Eunice: la embarazada que saltó de una casa en llamas

Actualizado
  • 20/12/2021 00:00
Creado
  • 20/12/2021 00:00
Eunice Escobar revive la pesadilla de aquel 20 de diciembre de 1989. Espera que su dolor sirva como antídoto contra el olvido
Unos 26 mil soldados estadounidenses invadieron Panamá, el 20 de diciembre de 1989.

Aquel 20 de diciembre de 1989, Eunice estaba embarazada, esperando el momento del alumbramiento. Ella vivía arrimada en un cuarto, en un viejo caserón de madera, en el populoso barrio de El Chorrillo, en la capital de Panamá, a solo tres metros de donde cayeron las primeras bombas del ejército estadounidense.

La noche de la invasión gringa descansaba intranquila en su cuarto, cuando escuchó una voz: “¡Pipona, pipona, nos estamos prendiendo!”. Era su vecina, una anciana de setenta años de nacionalidad española.

El anuncio llegó un poco tarde: ya no tenía cómo escapar del fuego desaparecía las escaleras de la casa. Para salvarse debía lanzarse del primer piso del edificio en llamas, aunque parecía una idea inaceptable: su embarazo estaba avanzado y podría perder su bebé.
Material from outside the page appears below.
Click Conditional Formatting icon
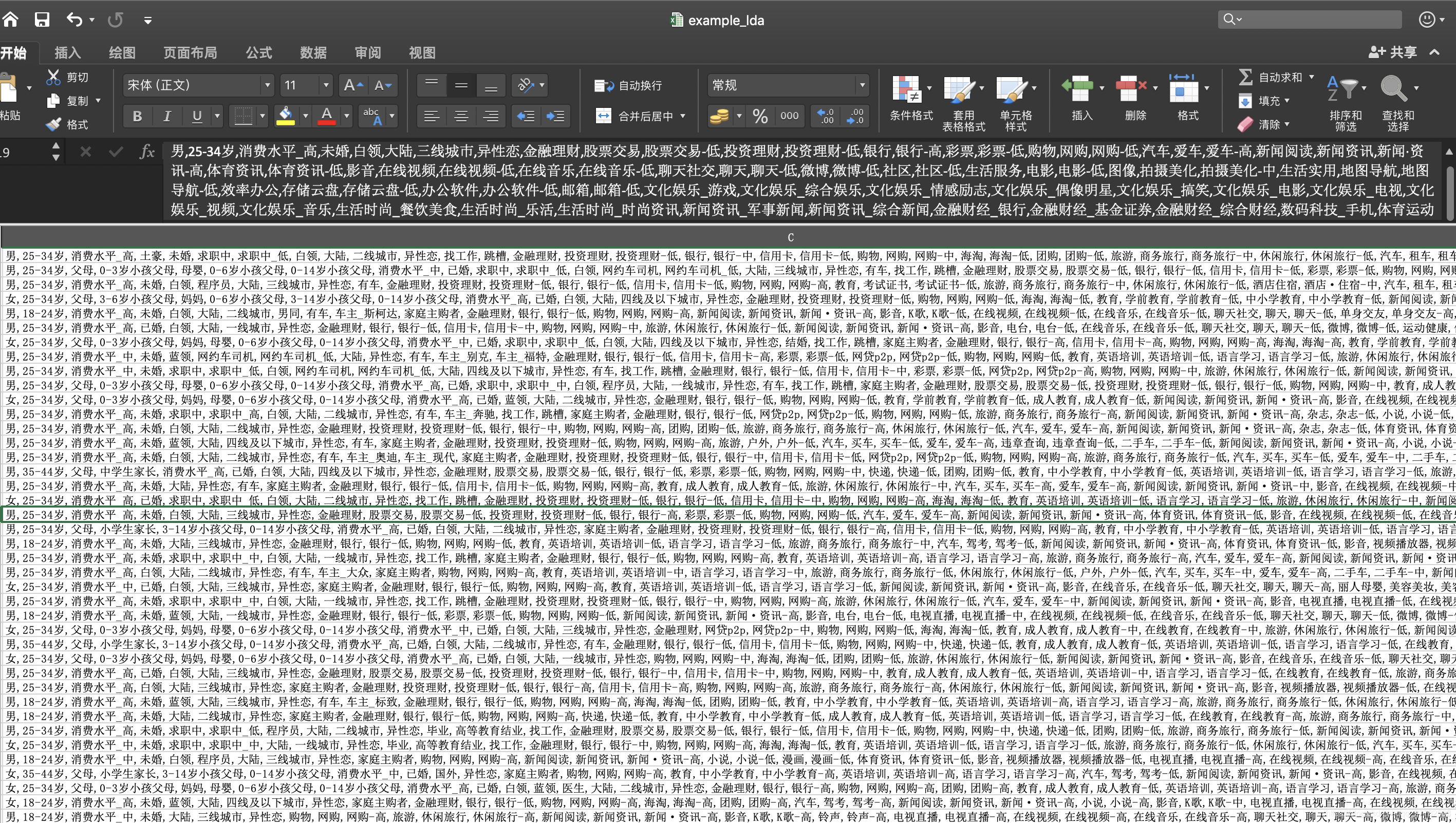 pos(907,89)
De repente, miró a un poste del tendido eléctrico que estaba a unos metros del cuarto. Lo único que se le ocurrió fue llegar al balcón para abrazarse al poste e intentar bajar. Era peligroso: la madera de la casa se estaba desprendiendo, pero no tenía otra opción. Así, - la anciana y Eunice - se tomaron de las manos y cruzaron entre las llamas para llegar a ese balcón. Ella recuerda cómo “la abuelita” la ayudó a treparse en el poste de luz, y poco a poco fue deslizándose. Mientras descendía escuchó: “¡Ayuda, me quemo!”.

Eunice: la embarazada que saltó de una casa en llamas

Eran la anciana y un vecino policía. Esos gritos la hicieron perder el control y cayó al pavimento. “Me reventé al caer”, contó. En el piso, bañada en sangre, gateó para acercarse a un soldado estadounidense que la montó en una tanqueta y la trasladó al Hospital Gorgas, en la Ciudad de Panamá.

Milagrosamente, el bebé se salvó y pronto cumplirá 30 años. Entre sollozos recordó: “Por ella —la anciana— estoy viva, pero yo no pude hacer nada para salvarla. Es un dolor muy grande que llevo dentro de mí, porque dejé dos personas en la casa”, lamenta una y otra vez.

“¡Dame fuerzas, Dios ¡No puedo!”, dijo llevándose la mano derecha al rostro para que no captaran sus lágrimas. Pide agua para sosegarse, respira profundo y exclamó: ¡Ahhh! Momentáneamente está impasible y lista para revivir la pesadilla de aquella noche decembrina, como seguramente habrá hecho en tantos años de obstinados insomnios.

El diálogo se suspende para quebrarse en llanto. Entre esas lágrimas rememora que la pequeña Lulú también murió quemada. Una inválida, en silla de ruedas, que gritaba desesperadamente “¡Auxilio, auxilio!”. “Y Chichi, el paisano, también murió. Mi salvación fue el poste”. Se levanta de la silla, prefiere huir de ese pasado, que como el de muchas víctimas, no tiene alivio.

Las historias de las víctimas de la invasión revelan los traumas emocionales que dejó aquella descomunal e injusta operación militar, y la falta de apoyo de seis gobiernos panameños pos-Invasión —Endara, Pérez Balladares, Moscoso, Torrijos, Martinelli y Varela— para ayudarlos a recuperar una vida digna, y para que se conozca el destino de los seres queridos de los que nunca más tuvieron noticias, saber dónde están los cadáveres de sus familiares.

Aún no existen datos exactos sobre el número de víctimas de la invasión estadounidense en Panamá. Hay listas que se han levantado con errores, varias veces y por distintas organizaciones, donde hay personas que aparecen como muertas, pero en realidad están vivas. La Iglesia contó 341 civiles; el Instituto de Medicina Legal, 255; organismos de derechos humanos, más de mil. Y existen regiones del país donde nadie ha entrado a investigar qué ocurrió, como en Darién, por ejemplo.

La invasión es un tema prácticamente desconocido para niños y jóvenes de esta generación. Un episodio que, incluso quienes lo vivieron, prefieren no recordar ni contarlo a sus descendientes.

A Eunice Escobar la masacre la marcó física y emocionalmente. Camina lentamente, cojeando de su pierna derecha. Los gritos de la abuelita y la policía la atormentan en las noches. ¡No puedo seguir contando este tormento!”.